The great names of the Enlightenment have bequeathed an enormous legacy to humankind. But an unintended downside now needs correction. Bane and blessing almost always travel together. I contend the Enlightenment and the Reformation have bequeathed a priority to individualism that is now in desperate need of correction. Luther and many of Enlightenment thinkers would be aghast at the manner in which ‘individualism’ holds the world captive, stymieing desperately needed climate action, preventing legislation which would curb tax evasion, and negating policy which might reduce the escalating gap between rich and poor. An exaggerated individualism destroys the notion of common good.
The Enlightenment enabled the categorising and classification of knowledge. Disciplines developed that could be understood independently of one another. Little place was left for mystery or indeed for meta narrative. One individual’s account of fact or truth was to become of equal value to that of another. Fairness in the media now assumes that space afforded one view should be provided in equal measure to a counter view, even when there is no legitimate counter view. The illegitimate is therefore legitimised. As mentioned earlier despite the availability of information 24/7 obfuscation rather than enlightenment predominates. Links between smoking and mortality are still open to question, universal vaccinations can be argued as an infringement of individual freedoms and climate change presented as a hoax or conspiracy.
As bizarre as these realities are, they have their origins in the negative side of the Enlightenment. But yet there is more! Social responsibility seeps out of every page of scripture. Yet amongst conservative Christians (politically and probably theologically), social action is nothing, personal piety and private morality is everything.

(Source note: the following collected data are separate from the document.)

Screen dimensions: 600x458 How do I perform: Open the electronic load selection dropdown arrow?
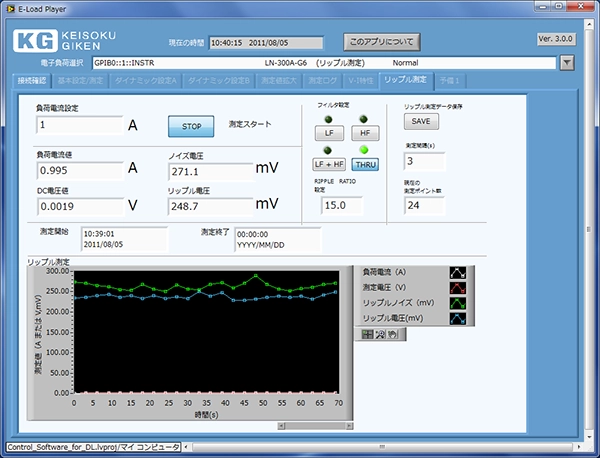click(x=568, y=63)
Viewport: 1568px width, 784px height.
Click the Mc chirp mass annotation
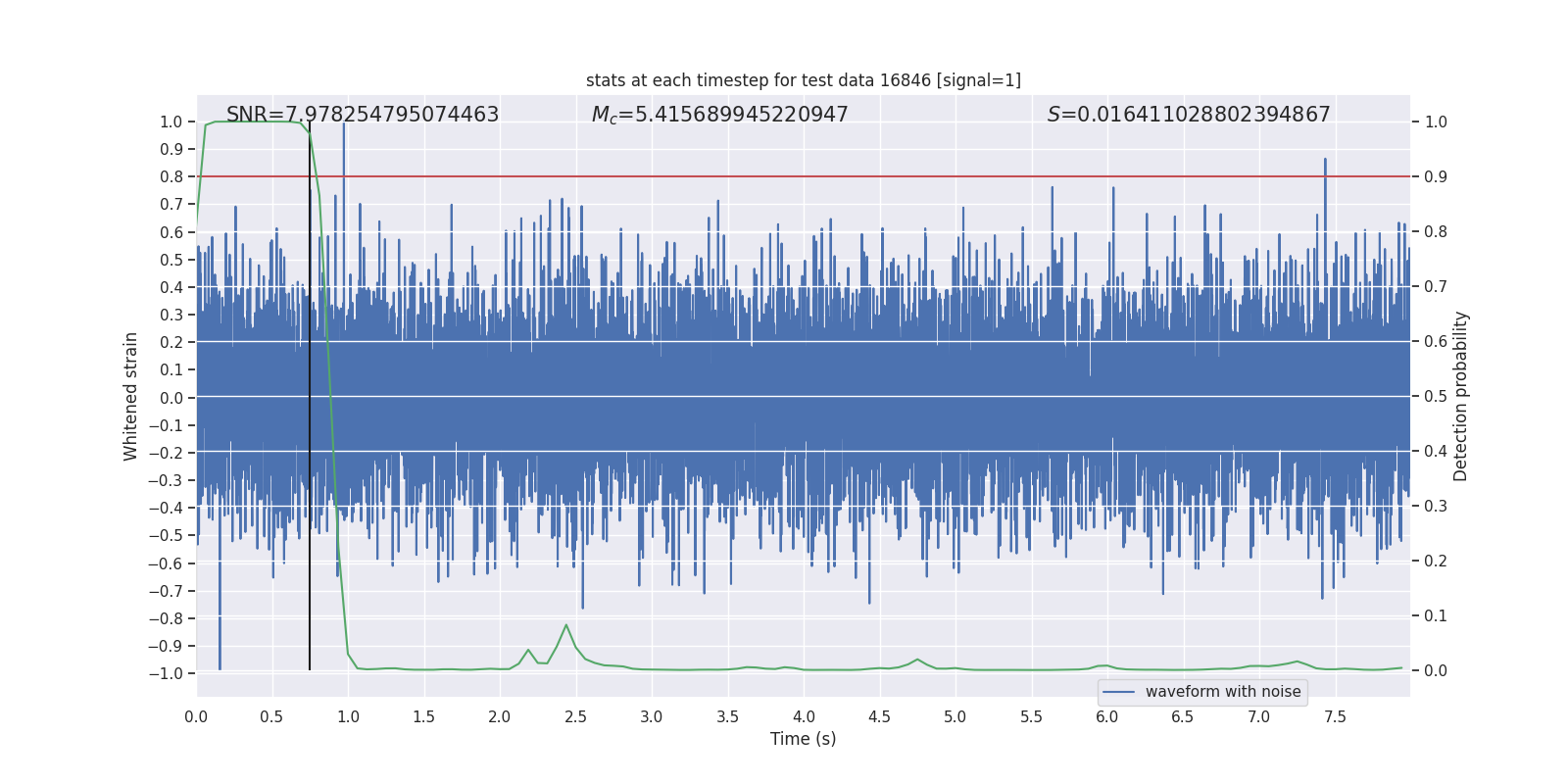pos(719,115)
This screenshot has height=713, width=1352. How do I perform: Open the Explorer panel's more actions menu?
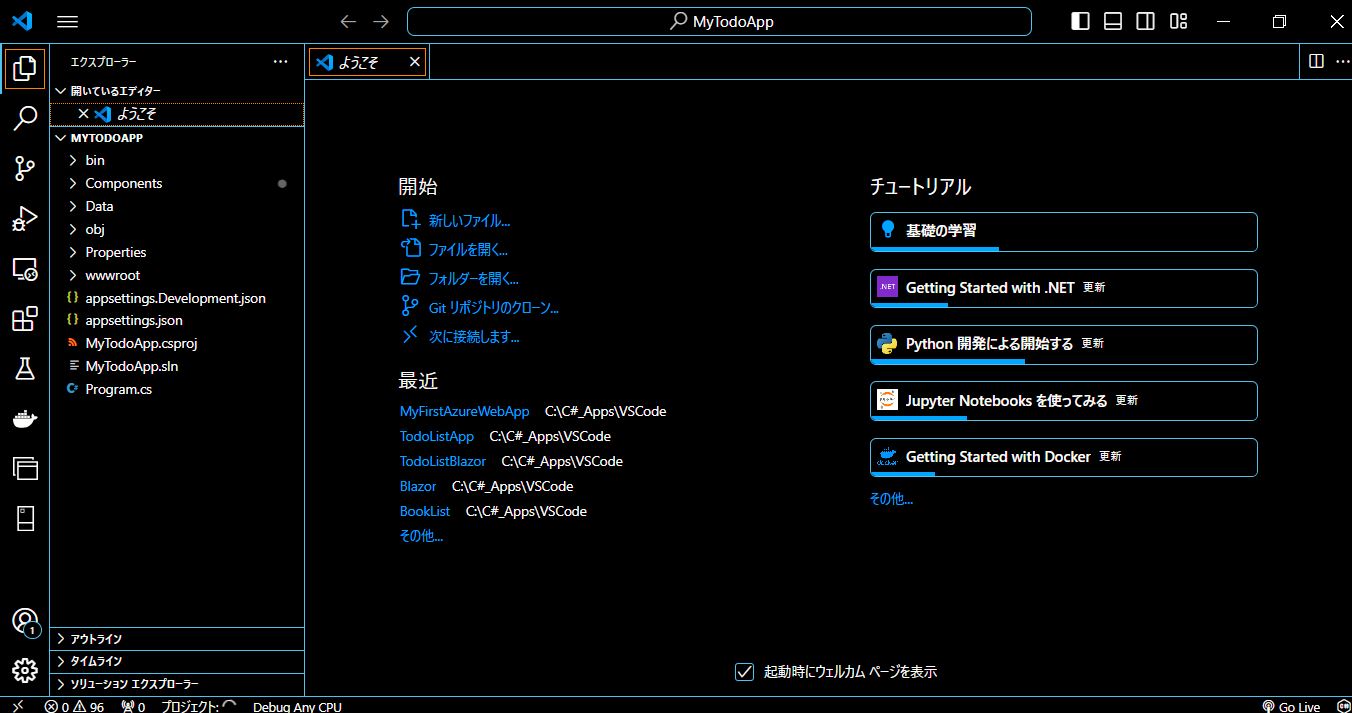click(280, 61)
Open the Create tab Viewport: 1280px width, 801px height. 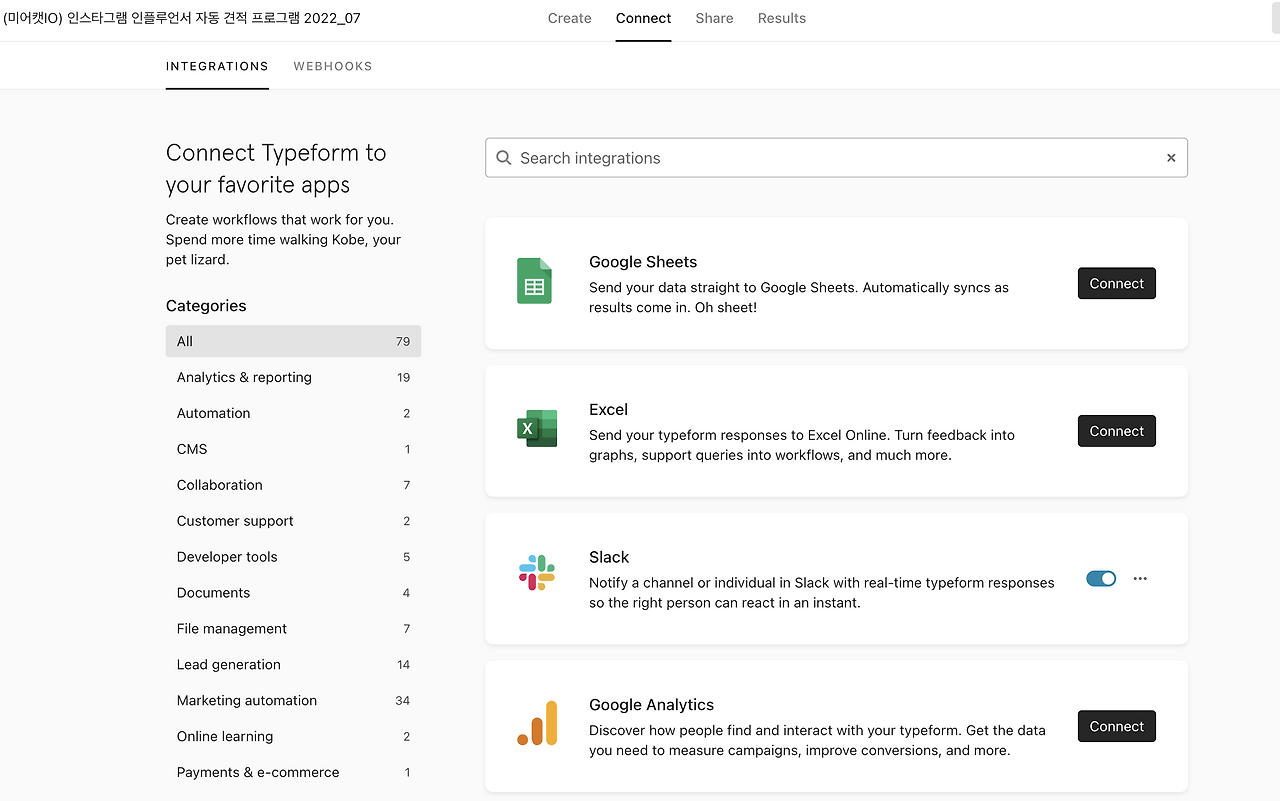click(569, 18)
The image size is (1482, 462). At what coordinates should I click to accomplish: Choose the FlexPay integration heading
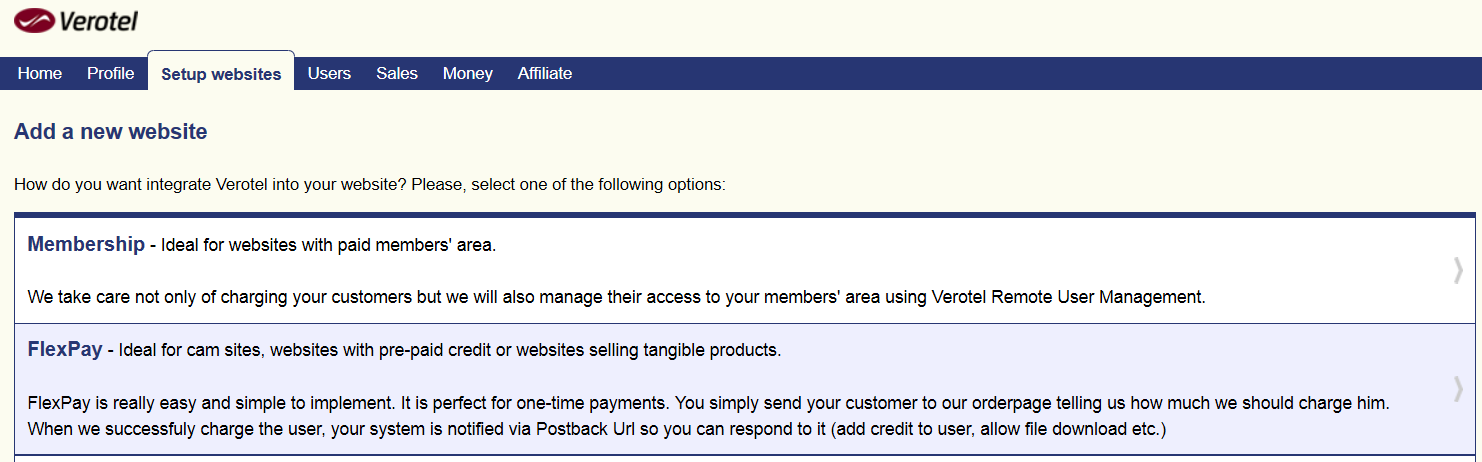coord(65,350)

The Anglican tradition, of which I am heir, holds to a number of verities. One of these is the concept of ‘Via Media’. This does not mean some wishy washy middle way as some would interpret, no, it is a much more noble vision. It is a commitment to valuing opposites, understanding that without the correction that an opposite brings a single proposition becomes a distortion.
Luther railed against an institutional monolith that valued individuals only as cogs in its vast self-serving enterprise. However, asserting the rights of individuals as children of God is not to disassociate them from their belonging to each other in the family of God. In Christ the particular and universal are one. The universal can only be properly understood through the particular (individual) and yet the value and identity of the individual is to be found in its relationship with the universal.
If Luther and the Reformation rescued the individual from the voracious appetite of medieval institutional power: today the Church must be in the forefront of rescuing common good from the voracious appetite of individuals and a philosophy of individualism that now dominates both political and religious life.